Background: In spite of caring being the core of midwifery and nursing, there is a constant public outcry about uncaring behaviours of midwives towards clients. Local media reports and recent discussion in the health system have highlighted the concerns regarding caring behaviours of midwives. Thus, there is a need to compare the meaning of caring from the perspectives of student midwives, midwives and educators.

Aims: The aim of this article was to determine the meaning of caring from the perspectives of the undergraduate student midwives, the professional midwives, and the educators teaching midwifery in Tshwane.

Setting: The study was conducted at healthcare institutions which the undergraduate studentmidwives attended for work integrated learning and at nursing education institutions inTshwane, South Africa.

Methods: The strategy was qualitative and exploratory in nature. The population comprised student midwives, professional midwives and educators. Purposive sampling was done. Focus group discussions were held with student midwives and professional midwives, whilst the naïve sketch form was used as data-collection instrument for educators. Content data analysis was done. The total sample realised was 38.

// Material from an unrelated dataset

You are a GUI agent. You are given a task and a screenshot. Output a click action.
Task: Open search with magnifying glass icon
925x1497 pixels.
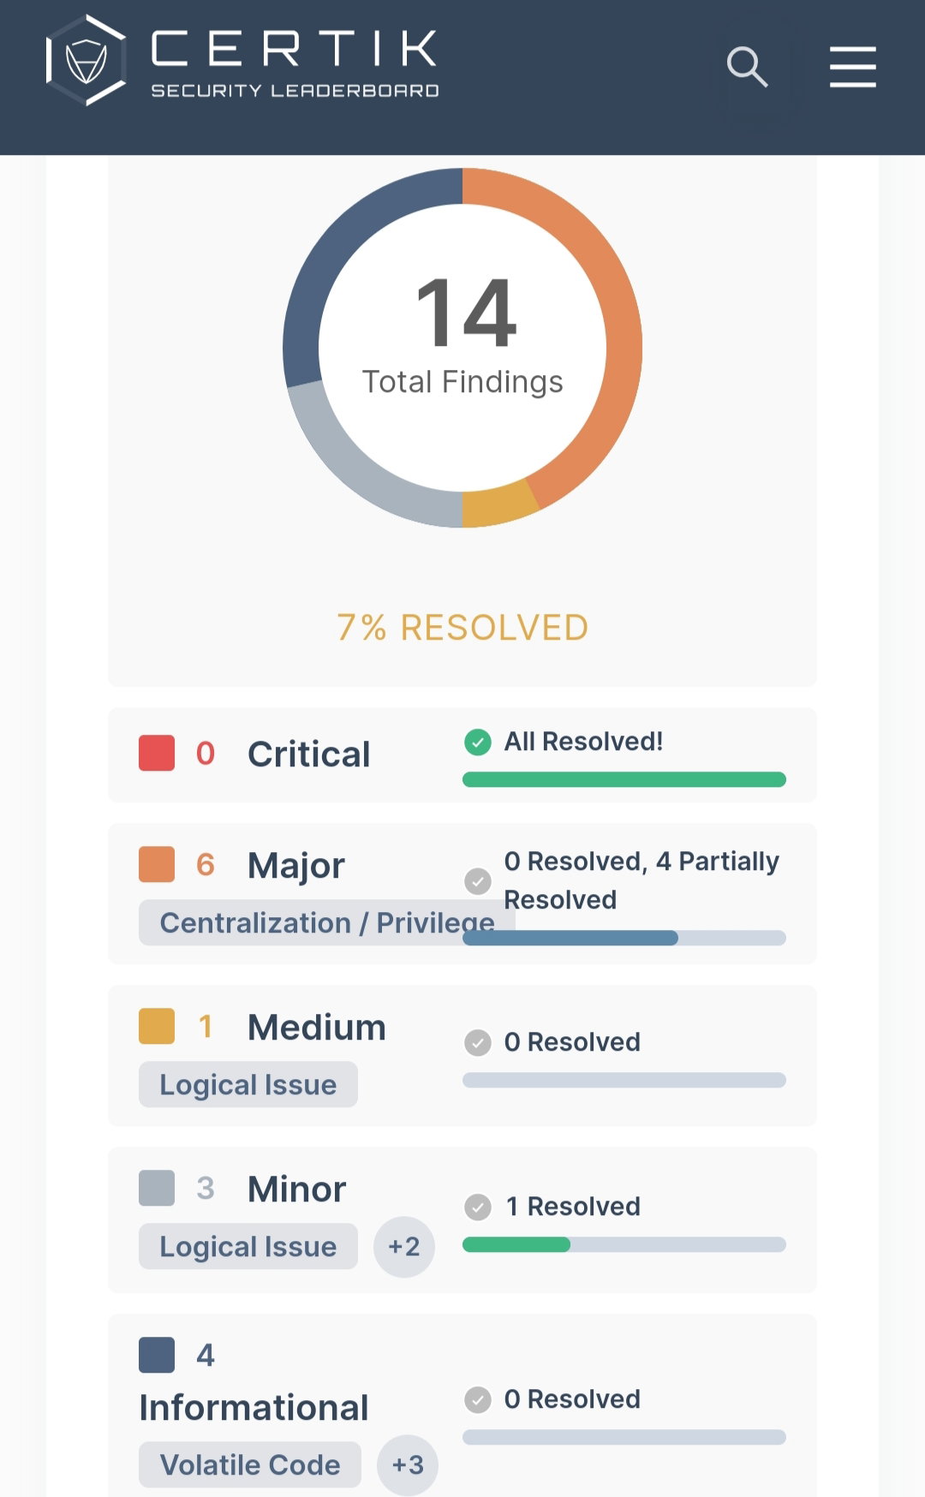coord(747,68)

Results: The findings revealed that ‘caring’ was taken to mean being well conversant, up to-date and proficient in the field of work as well as considerate and respectful to others. The professional midwives indicated that they have seen colleagues demonstrate uncaring behaviour whilst educators emphasised respect as caring.

Conclusion: The student midwives, professional midwives and educators described caring as being a competent nurse with compassion and respect for others.